━━━ INFORMATION SHOWN ━━━
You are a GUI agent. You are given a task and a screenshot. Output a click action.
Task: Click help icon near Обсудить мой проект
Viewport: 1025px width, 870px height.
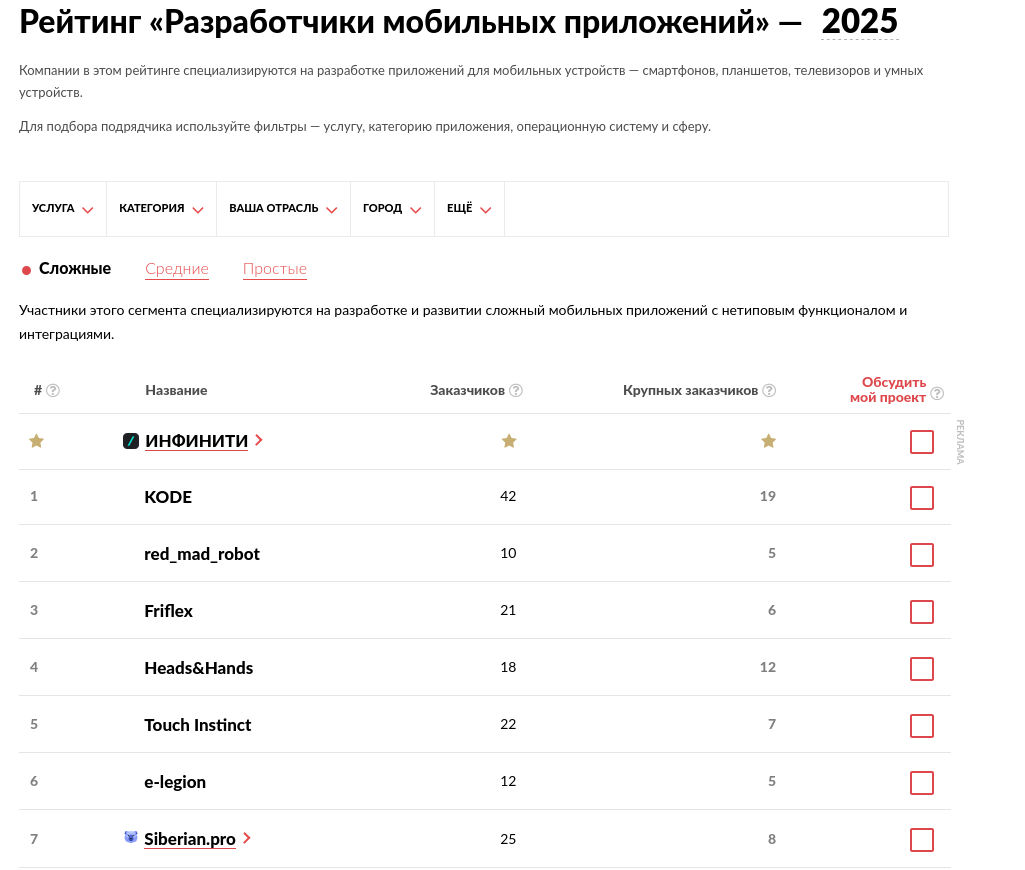[937, 393]
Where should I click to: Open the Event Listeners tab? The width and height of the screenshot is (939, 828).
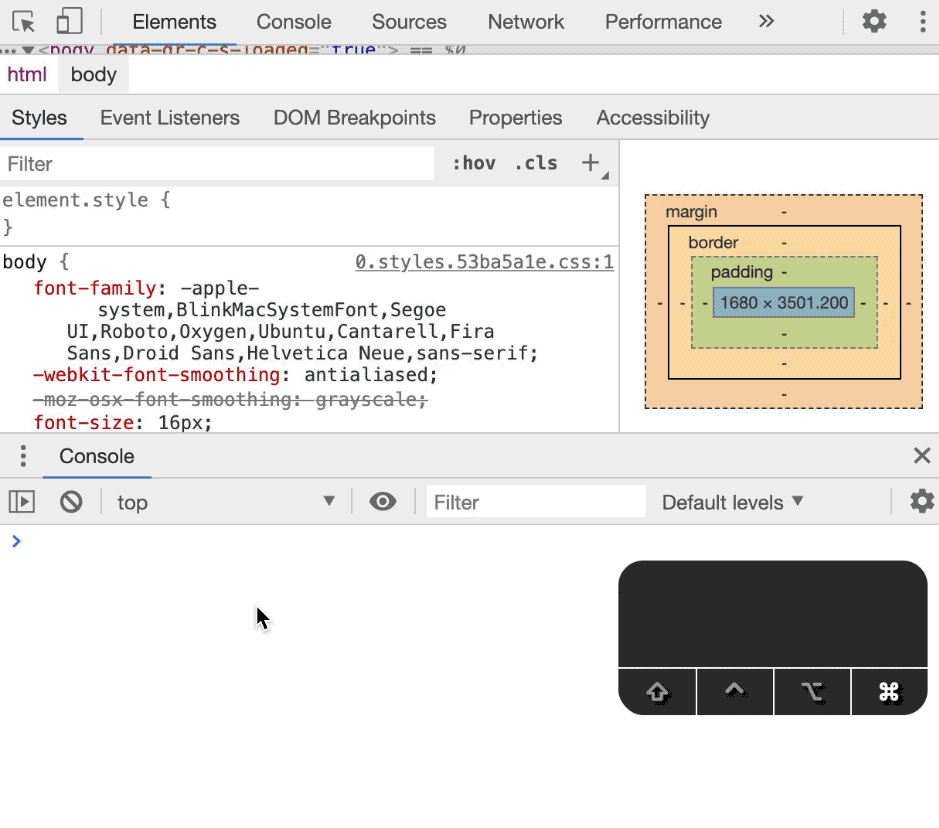[x=170, y=118]
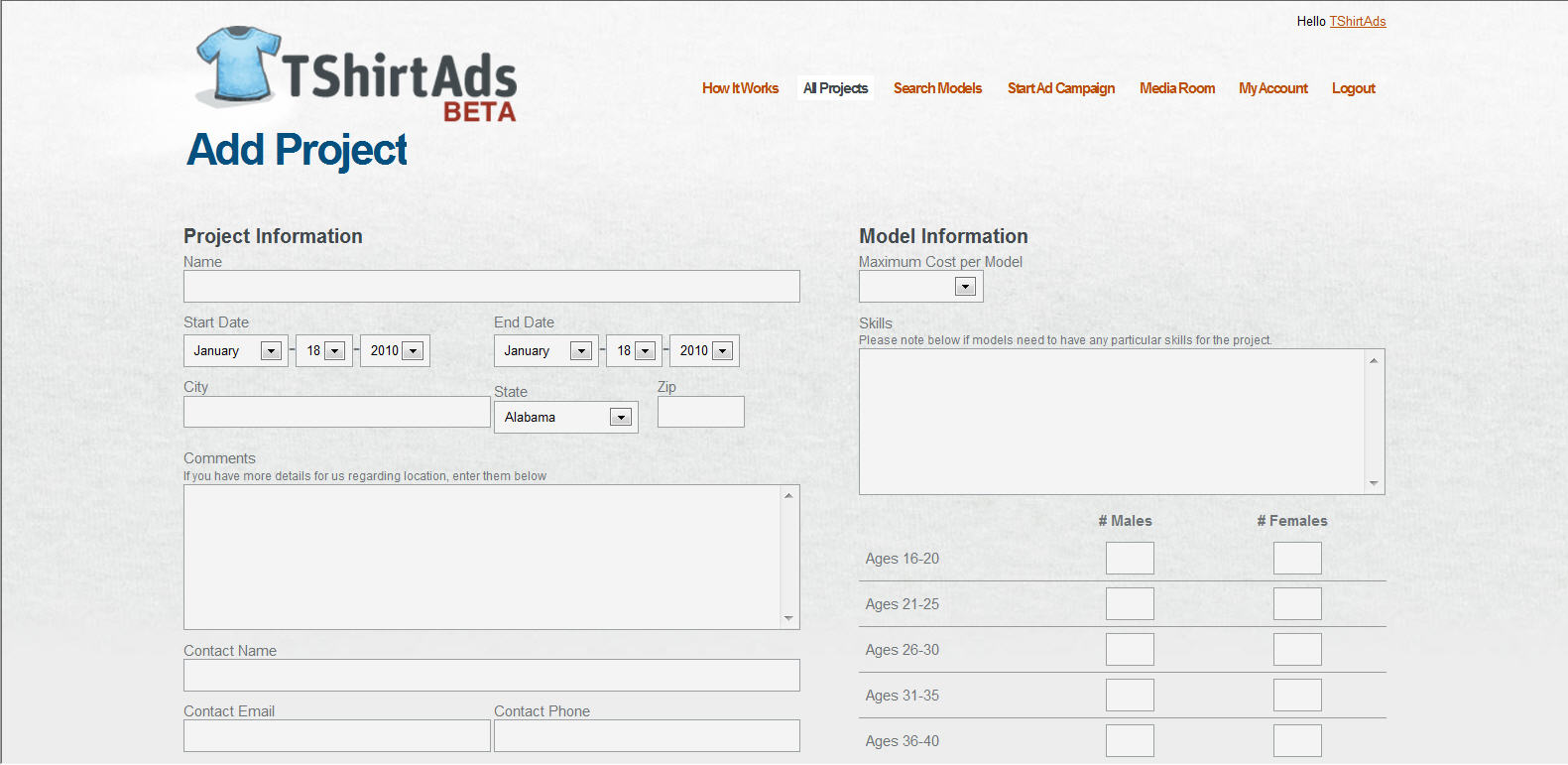The width and height of the screenshot is (1568, 765).
Task: Click Males field for Ages 16-20
Action: (x=1130, y=559)
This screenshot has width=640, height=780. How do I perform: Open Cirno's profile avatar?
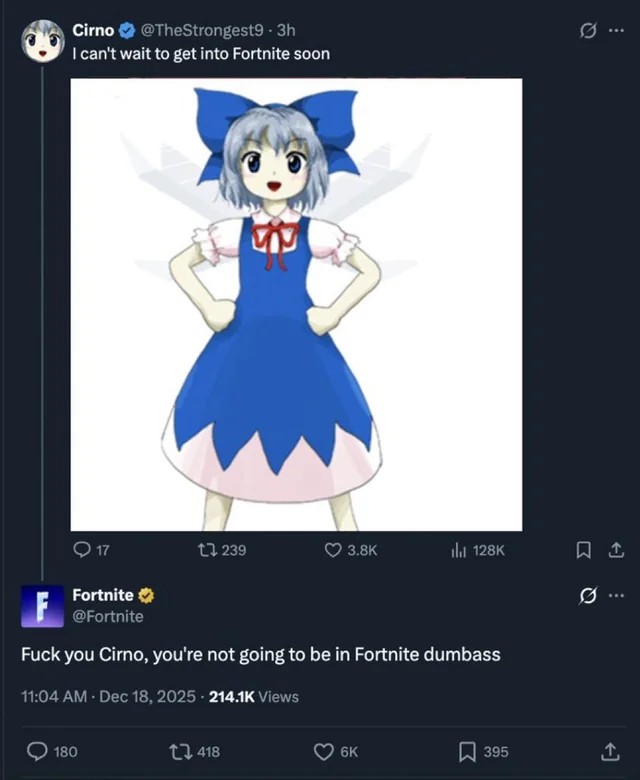(42, 40)
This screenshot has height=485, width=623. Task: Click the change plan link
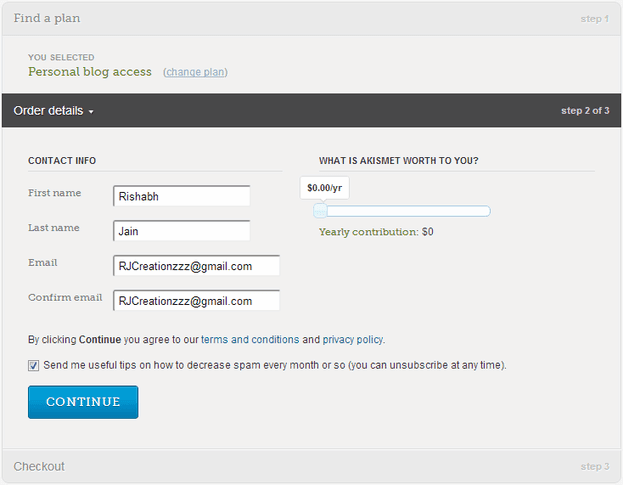click(196, 72)
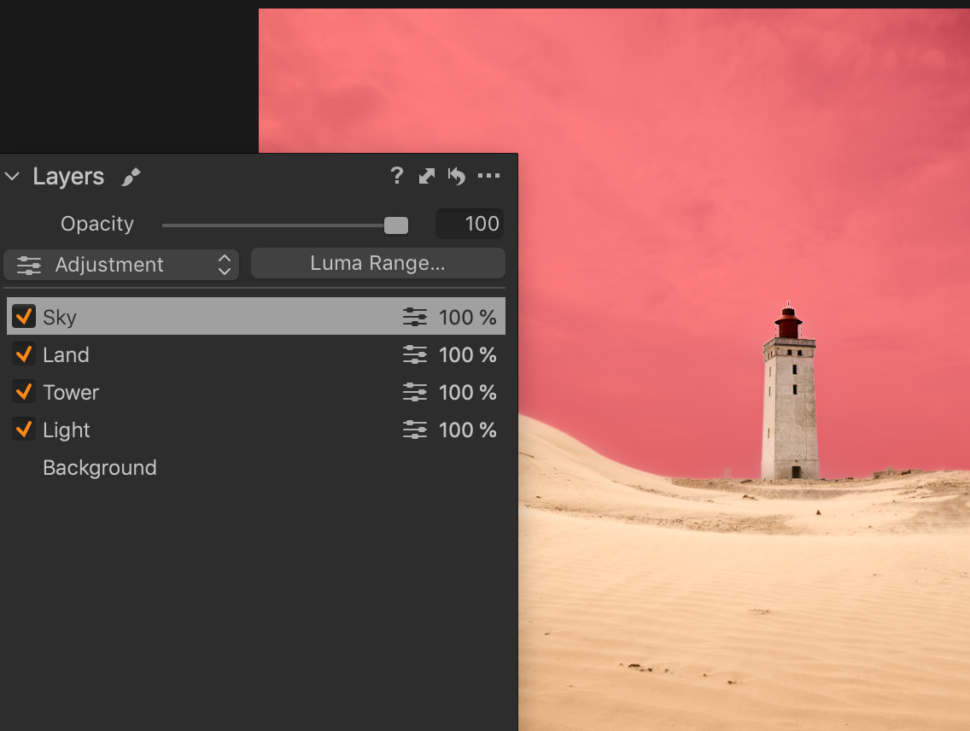The width and height of the screenshot is (970, 731).
Task: Select the Background layer
Action: click(x=99, y=467)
━━━
An exact reproduction of the lines from the line containing "This screenshot has height=485, width=623." through the end of the listing above is needed; pictures stay out.

### WRITTEN ANSWER:
This screenshot has height=485, width=623. Task: Click the change plan link
click(196, 72)
The width and height of the screenshot is (970, 731).
Task: Select the Background layer
Action: click(x=99, y=467)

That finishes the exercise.